Thanks. There was an assumption missing: that the length of ##I## is smaller than the length of ##J##.

wrobel
Probl 6 b

It looks like a consequence from the Schwarz–Pick theorem https://en.wikipedia.org/wiki/Schwarz_lemma

Indeed, take a branch of a function ##w(z)=\log f(z)## such that ##w(-a)=i\pi,\quad w(a)=0##.

Applying the Schwarz–Pick theorem to the function $$F(z)=\frac{w(z)}{\sup_{|z|<1}|w(z)|},\quad z_1=a,\quad z_2=-a$$

we get

$$\sup_{|z|<1}|w(z)|\ge \frac{(1+a^2)\pi}{2a}.$$

It looks like the required estimate but it is not the same. I am confused little bit.

Mentor
I am confused little bit.
$$f(z)=-i\,\exp\left(\dfrac{iz-a^2}{iz+1} \cdot \dfrac{\pi}{2a}\right).$$

etotheipi
Not sure if I still qualify for high-school, but I'll take a shot at Math's question anyway
11. Let ##I## and ##J## be bounded open intervals in ##\Bbb{R}## with ##I \cap J \neq \emptyset## and the length of ##J## is greater than the length of ##I##.
Show that ##I \subseteq 3*J##, where ##3*J## is the interval with length ##3## times the length of ##J## and with the same centre as ##J##. (MQ)

Let ##J = (a-d, a+d)## and ##3*J = (a-3d, a+3d)##. Also, let ##I = (b-e, b+e)##. Since ##I \cap J \neq \emptyset##, we either have ##b-e < a+d## or ##a-d < b+e##, or both. Then, since it's given that ##d > e##,\begin{align*}\text{Case 1:} \quad b-e < a+d &\implies b+e < a + d + 2e < a + 3d \\ \text{Case 2:} \quad b+e > a-d &\implies b-e > a - d - 2e > a - 3d\end{align*}In the first case ##\text{sup}(I) < \text{sup}(3*J)##, and also since ##I \cap J \neq \emptyset \implies \text{inf}(I) > a - d - 2e > a - 3d = \text{inf}(3*J)##, we have ##\text{inf}(I) > \text{inf}(3*J)##. Then ##I \subseteq 3*J##.

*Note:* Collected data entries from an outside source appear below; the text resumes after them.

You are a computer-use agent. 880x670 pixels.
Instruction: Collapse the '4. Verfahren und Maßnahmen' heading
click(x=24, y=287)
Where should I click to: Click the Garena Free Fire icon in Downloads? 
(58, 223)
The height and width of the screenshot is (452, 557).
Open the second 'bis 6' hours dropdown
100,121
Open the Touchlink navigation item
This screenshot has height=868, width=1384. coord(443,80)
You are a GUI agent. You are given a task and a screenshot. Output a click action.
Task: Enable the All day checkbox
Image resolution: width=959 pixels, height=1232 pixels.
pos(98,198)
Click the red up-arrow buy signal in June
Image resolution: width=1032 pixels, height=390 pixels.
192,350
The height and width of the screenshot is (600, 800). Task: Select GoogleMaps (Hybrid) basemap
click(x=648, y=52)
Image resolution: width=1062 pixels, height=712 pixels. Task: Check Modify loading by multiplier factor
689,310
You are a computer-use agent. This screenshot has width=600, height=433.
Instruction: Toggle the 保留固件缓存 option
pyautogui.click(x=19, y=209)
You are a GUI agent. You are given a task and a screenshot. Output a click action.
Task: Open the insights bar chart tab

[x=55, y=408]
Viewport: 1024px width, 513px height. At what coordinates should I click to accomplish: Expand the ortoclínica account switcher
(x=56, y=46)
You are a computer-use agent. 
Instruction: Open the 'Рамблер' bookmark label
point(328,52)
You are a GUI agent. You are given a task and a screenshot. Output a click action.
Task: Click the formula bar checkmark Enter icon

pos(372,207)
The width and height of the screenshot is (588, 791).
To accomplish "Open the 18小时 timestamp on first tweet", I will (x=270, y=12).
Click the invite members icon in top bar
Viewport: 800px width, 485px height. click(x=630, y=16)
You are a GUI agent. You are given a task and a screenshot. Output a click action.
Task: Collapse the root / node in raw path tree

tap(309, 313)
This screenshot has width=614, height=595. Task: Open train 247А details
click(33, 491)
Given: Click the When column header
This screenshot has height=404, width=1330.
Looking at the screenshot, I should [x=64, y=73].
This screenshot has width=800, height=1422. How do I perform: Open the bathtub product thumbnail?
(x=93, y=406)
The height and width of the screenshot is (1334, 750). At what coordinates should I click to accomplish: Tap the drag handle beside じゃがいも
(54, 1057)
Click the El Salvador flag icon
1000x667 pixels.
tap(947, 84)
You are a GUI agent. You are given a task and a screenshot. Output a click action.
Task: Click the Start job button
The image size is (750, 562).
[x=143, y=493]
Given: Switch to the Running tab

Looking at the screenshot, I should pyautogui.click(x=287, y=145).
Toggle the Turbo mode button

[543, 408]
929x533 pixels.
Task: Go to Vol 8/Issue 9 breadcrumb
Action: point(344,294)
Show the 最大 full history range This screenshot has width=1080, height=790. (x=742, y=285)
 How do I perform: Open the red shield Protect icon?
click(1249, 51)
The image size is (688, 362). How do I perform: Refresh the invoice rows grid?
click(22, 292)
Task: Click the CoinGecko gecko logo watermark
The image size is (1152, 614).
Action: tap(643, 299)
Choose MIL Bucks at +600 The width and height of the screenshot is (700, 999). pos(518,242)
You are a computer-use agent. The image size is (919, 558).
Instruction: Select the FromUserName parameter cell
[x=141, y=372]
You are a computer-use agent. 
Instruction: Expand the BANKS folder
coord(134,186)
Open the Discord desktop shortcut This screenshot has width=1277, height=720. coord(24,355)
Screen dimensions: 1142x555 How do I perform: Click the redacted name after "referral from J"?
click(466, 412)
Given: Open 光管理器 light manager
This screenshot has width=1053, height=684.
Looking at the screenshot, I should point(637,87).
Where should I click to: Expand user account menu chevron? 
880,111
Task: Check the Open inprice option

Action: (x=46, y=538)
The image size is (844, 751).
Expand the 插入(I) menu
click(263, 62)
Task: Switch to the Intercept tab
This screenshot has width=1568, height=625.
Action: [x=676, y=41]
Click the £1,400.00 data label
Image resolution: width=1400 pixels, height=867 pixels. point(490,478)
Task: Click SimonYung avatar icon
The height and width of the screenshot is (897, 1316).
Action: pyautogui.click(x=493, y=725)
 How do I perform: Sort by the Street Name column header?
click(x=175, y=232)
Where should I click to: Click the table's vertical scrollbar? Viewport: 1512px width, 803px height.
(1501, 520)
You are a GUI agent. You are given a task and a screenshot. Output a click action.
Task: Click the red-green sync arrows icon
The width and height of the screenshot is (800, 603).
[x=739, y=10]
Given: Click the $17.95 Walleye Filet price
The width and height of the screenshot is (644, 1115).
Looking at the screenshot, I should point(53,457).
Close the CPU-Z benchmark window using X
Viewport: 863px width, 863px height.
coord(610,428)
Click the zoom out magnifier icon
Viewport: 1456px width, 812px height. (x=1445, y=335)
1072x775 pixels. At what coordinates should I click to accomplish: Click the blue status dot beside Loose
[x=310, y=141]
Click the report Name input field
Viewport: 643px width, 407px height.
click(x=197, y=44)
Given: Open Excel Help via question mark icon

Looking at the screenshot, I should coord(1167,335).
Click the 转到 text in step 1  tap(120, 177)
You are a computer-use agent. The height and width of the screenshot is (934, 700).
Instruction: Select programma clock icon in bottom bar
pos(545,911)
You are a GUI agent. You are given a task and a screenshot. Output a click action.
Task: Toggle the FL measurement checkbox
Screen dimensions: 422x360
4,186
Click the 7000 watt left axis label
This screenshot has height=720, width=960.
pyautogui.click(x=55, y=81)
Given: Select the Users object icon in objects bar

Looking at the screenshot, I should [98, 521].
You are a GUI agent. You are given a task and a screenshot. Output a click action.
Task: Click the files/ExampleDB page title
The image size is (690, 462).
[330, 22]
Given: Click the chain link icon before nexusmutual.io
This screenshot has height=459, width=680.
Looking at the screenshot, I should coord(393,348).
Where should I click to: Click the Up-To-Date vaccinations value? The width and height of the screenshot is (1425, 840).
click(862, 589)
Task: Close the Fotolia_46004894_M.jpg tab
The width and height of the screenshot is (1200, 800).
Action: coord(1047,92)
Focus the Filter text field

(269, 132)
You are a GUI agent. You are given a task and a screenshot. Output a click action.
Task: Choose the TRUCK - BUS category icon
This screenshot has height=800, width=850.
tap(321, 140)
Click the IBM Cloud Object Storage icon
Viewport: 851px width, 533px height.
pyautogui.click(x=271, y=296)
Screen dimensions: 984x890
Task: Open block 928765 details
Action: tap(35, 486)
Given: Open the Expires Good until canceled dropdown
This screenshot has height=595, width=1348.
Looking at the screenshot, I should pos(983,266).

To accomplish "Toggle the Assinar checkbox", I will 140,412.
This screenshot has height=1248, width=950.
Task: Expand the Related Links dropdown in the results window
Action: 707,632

In the second case ##\text{inf}(I) > \text{inf}(3*J)##, and also since ##I \cap J \neq \emptyset \implies \text{sup}(I) < a + d + 2e < a + 3d = \text{sup}(3*J)##, we have ##\text{sup}(I) < \text{sup}(3*J)##. Then ##I \subseteq 3*J##.

member 587159
wrobel
yes, I see the mistake:)

Mentor
yes, I see the mistake:)
Schwarz was the correct idea, but the function which he is applied to is a bit tricky.

member 587159
Not sure if I still qualify for high-school, but I'll take a shot at Math's question anyway
Let ##J = (a-d, a+d)## and ##3*J = (a-3d, a+3d)##. Also, let ##I = (b-e, b+e)##. Since ##I \cap J \neq \emptyset##, we either have ##b-e < a+d## or ##a-d < b+e##, or both. Then, since it's given that ##d > e##,\begin{align*}\text{Case 1:} \quad b-e < a+d &\implies b+e < a + d + 2e < a + 3d \\ \text{Case 2:} \quad b+e > a-d &\implies b-e > a - d - 2e > a - 3d\end{align*}In the first case ##\text{sup}(I) < \text{sup}(3*J)##, and also since ##I \cap J \neq \emptyset \implies \text{inf}(I) > a - d - 2e > a - 3d = \text{inf}(3*J)##, we have ##\text{inf}(I) > \text{inf}(3*J)##. Then ##I \subseteq 3*J##.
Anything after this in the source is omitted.